| OBJECTIVE |
Please reproduce word for word the part of the passage below about the Euroins insurance inquiry, starting with "ASF, the Romanian" and going on through "previously been approved.".

| PASSAGE GIVEN |
#####
The handling of an inquiry into motor insurers in Bulgaria and Romania raises serious questions for the European Commission and the EU’s regulators, writes Ireland’s former Europe Minister Dick Roche
In 2019 Romania’s motor insurance sector was in crisis. City Insurance, with over three million policies on its books, was about to go out of business.
ASF, the Romanian Financial Supervisory Authority, requested Euroins Romania – part of the Bulgarian-based Euroins Insurance Group (EIG), one of the largest independent insurance groups in Central and Eastern Europe – to buy City Insurance. Euroins said no.
That refusal was followed by three years of unrelenting attention from ASF. The Romanian Regulator pored over Euroins books, demanded and then dropped requirements, put the company into temporary administration regarding the quality of its board, issued a series of sanctions with fines running over €3.2 million and raised concerns about reinsurance contracts which had previously been approved.
The campaign came to a head on February 2 2023 when ASF issued a report alleging that Euroins had a “shortfall of € 400 million in relation to the solvency capital requirement and of €320 million in relation to the minimum capital requirement”.
The report’s findings were a complete departure from the position taken by ASF only a few months earlier and in its previous reports on Euroins.
The Euroins Insurance Group (EIG) approached the European Insurance and Occupational Pensions Agency (EIOPA) – the EU agency charged with the task of identifying, assessing, and mitigating risks and threats to the insurance and occupational pensions sectors. It proposed an independent external review of Euroins Romania’s economic balance sheet by a leading international expert team under the supervision of EIOPA and the relevant Romanian and Bulgarian authorities.
The Bulgarian Financial Supervision Commission (FSC), the appropriate supervisory authority for the Euroins Insurance Group, also approached EIOPA. FSC vouched as to the positive financial position of EIG. It also attested that a newly concluded reinsurance contract provided Euroins with a strong position.
#####
| EXTRACTED MATERIAL |
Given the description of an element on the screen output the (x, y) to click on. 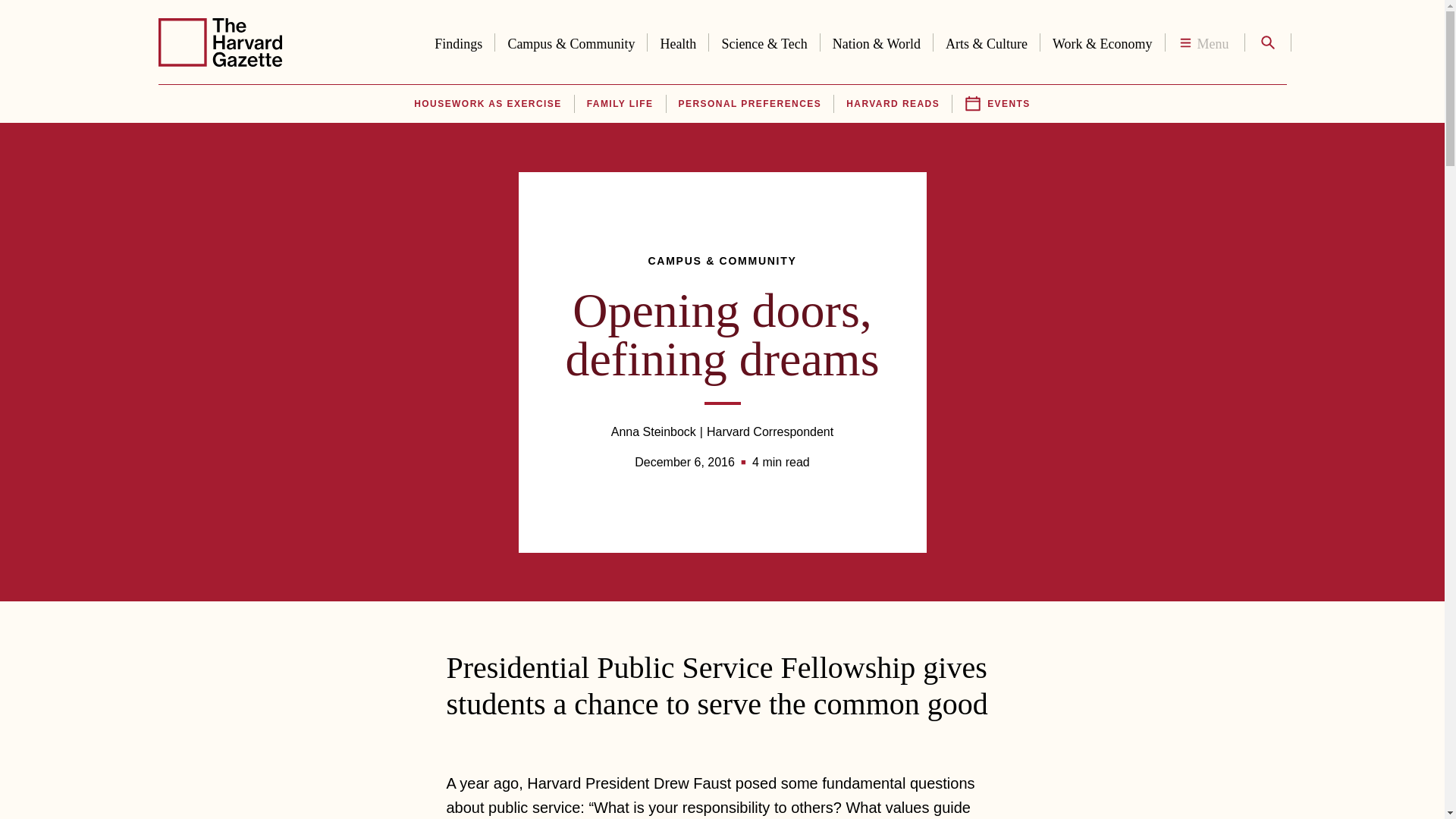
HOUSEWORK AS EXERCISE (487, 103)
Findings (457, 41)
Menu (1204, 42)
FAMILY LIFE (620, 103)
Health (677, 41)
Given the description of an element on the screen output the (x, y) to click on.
#####
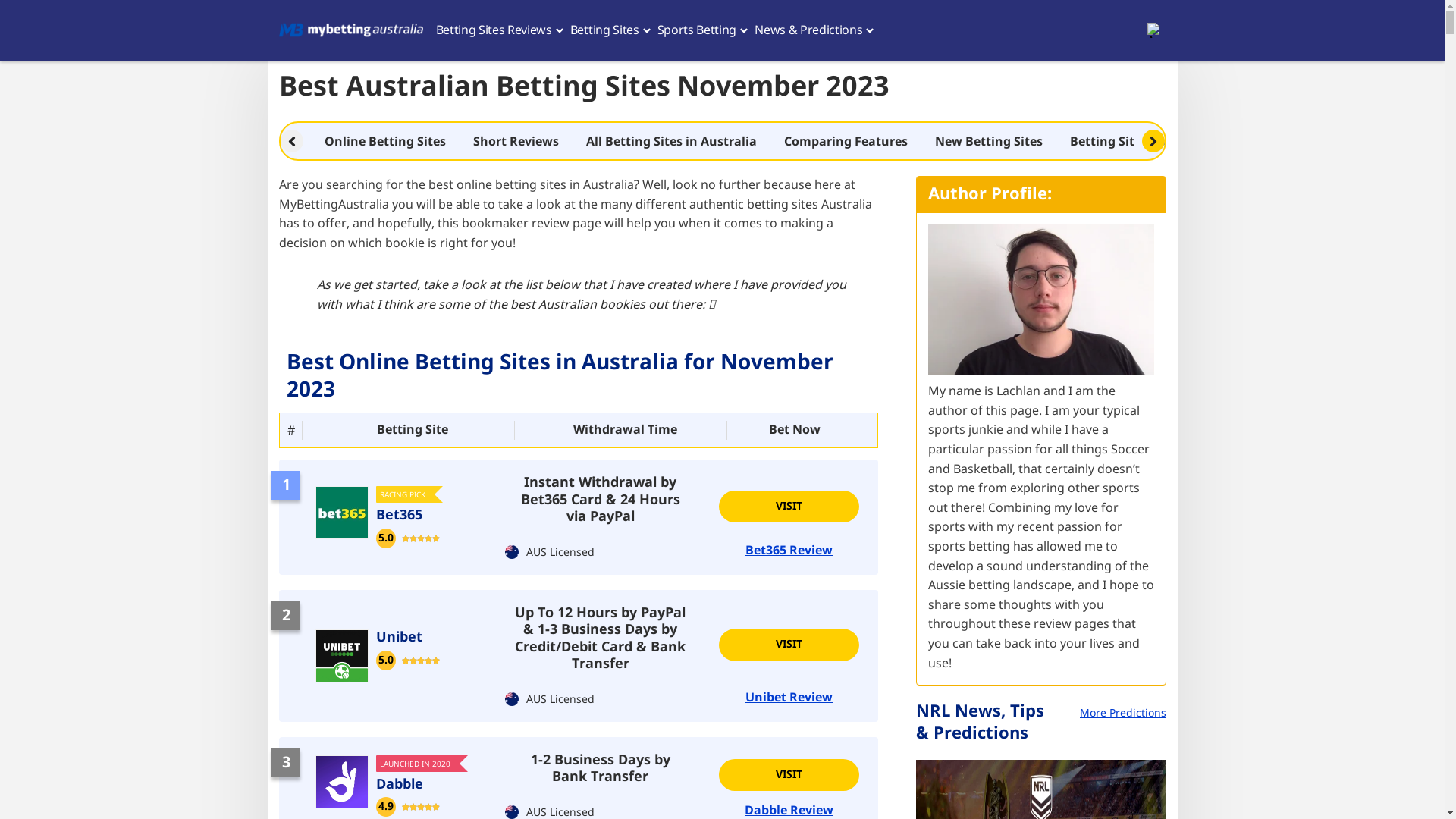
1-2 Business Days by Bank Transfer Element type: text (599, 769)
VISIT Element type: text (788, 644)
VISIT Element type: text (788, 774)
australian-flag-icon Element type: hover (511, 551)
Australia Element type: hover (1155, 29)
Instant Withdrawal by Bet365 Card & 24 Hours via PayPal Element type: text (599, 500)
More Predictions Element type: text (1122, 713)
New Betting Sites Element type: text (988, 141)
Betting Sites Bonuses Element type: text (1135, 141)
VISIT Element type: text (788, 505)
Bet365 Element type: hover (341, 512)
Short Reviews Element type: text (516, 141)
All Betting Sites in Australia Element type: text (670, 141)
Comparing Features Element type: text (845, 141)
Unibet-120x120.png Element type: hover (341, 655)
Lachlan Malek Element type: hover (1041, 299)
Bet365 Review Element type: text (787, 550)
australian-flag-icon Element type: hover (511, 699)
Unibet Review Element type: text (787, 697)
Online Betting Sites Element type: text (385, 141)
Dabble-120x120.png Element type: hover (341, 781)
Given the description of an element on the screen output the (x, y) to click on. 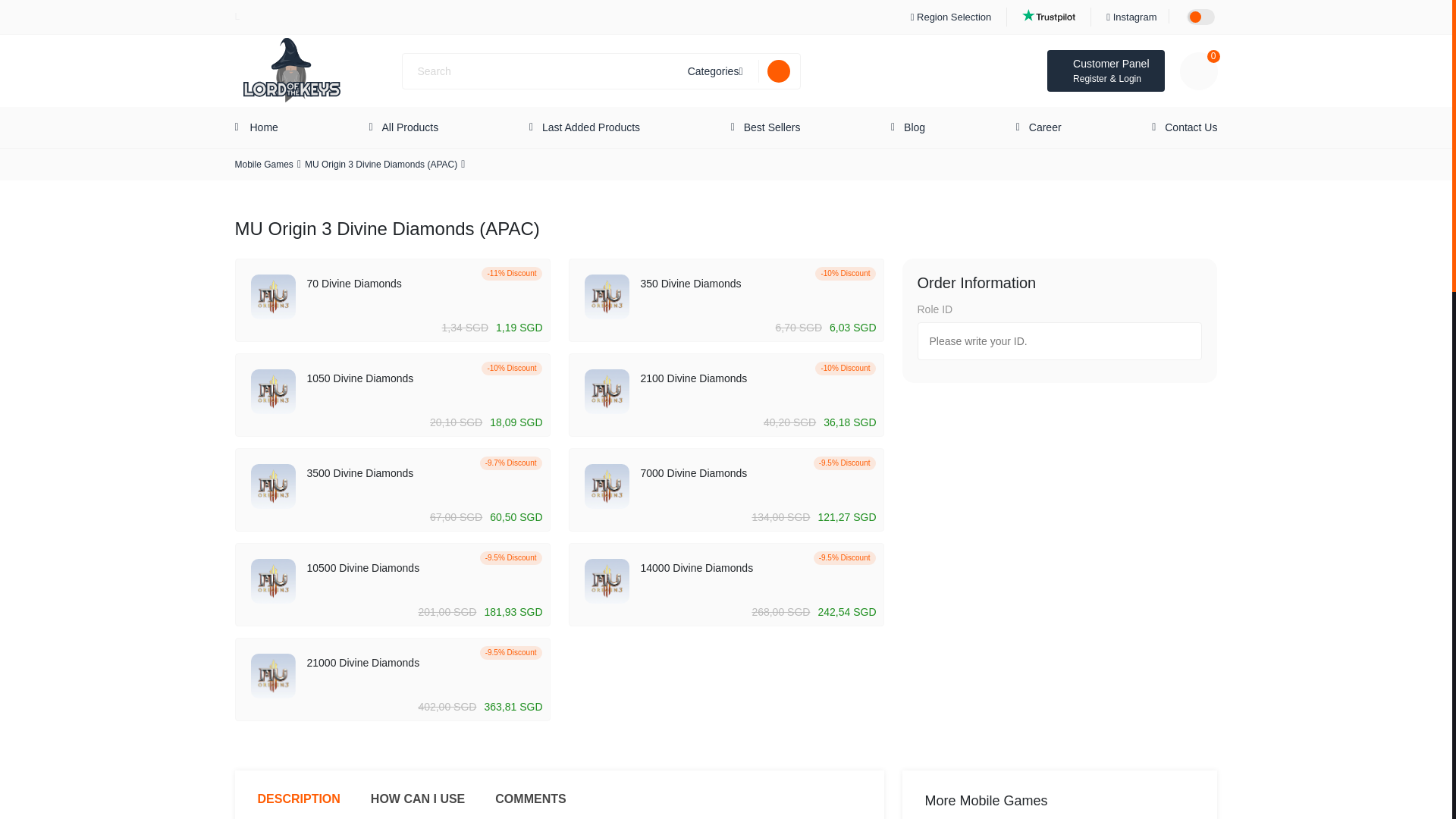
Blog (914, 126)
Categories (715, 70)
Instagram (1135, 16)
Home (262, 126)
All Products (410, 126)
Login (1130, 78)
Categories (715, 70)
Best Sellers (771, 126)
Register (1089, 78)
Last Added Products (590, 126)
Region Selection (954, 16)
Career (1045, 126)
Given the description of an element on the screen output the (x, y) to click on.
#####
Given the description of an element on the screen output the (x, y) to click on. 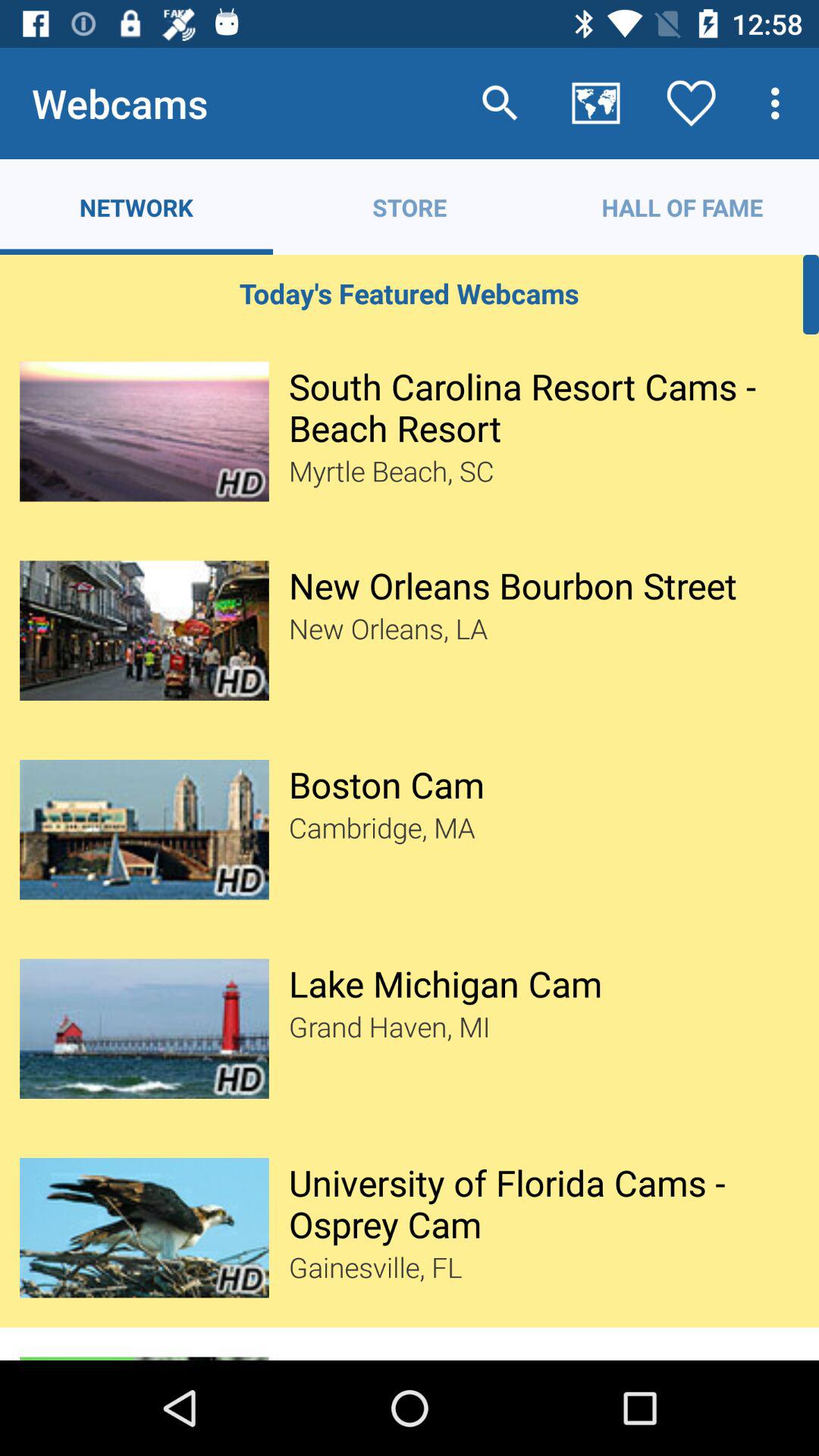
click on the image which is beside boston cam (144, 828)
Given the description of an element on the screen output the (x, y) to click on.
#####
| WRITTEN ANSWER |
ASF, the Romanian Financial Supervisory Authority, requested Euroins Romania – part of the Bulgarian-based Euroins Insurance Group (EIG), one of the largest independent insurance groups in Central and Eastern Europe – to buy City Insurance. Euroins said no.
That refusal was followed by three years of unrelenting attention from ASF. The Romanian Regulator pored over Euroins books, demanded and then dropped requirements, put the company into temporary administration regarding the quality of its board, issued a series of sanctions with fines running over €3.2 million and raised concerns about reinsurance contracts which had previously been approved.